WORK ORDER: Scan the entries below for the string "icon" and copy every line where it turns up.

----

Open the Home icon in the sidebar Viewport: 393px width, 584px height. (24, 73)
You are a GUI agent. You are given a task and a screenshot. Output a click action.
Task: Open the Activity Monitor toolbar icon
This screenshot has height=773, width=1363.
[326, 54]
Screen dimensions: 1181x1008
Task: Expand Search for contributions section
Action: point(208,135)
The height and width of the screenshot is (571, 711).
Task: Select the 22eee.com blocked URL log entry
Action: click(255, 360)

----

WRITTEN SOLUTION:
Open the Home icon in the sidebar Viewport: 393px width, 584px height. (24, 73)
Task: Open the Activity Monitor toolbar icon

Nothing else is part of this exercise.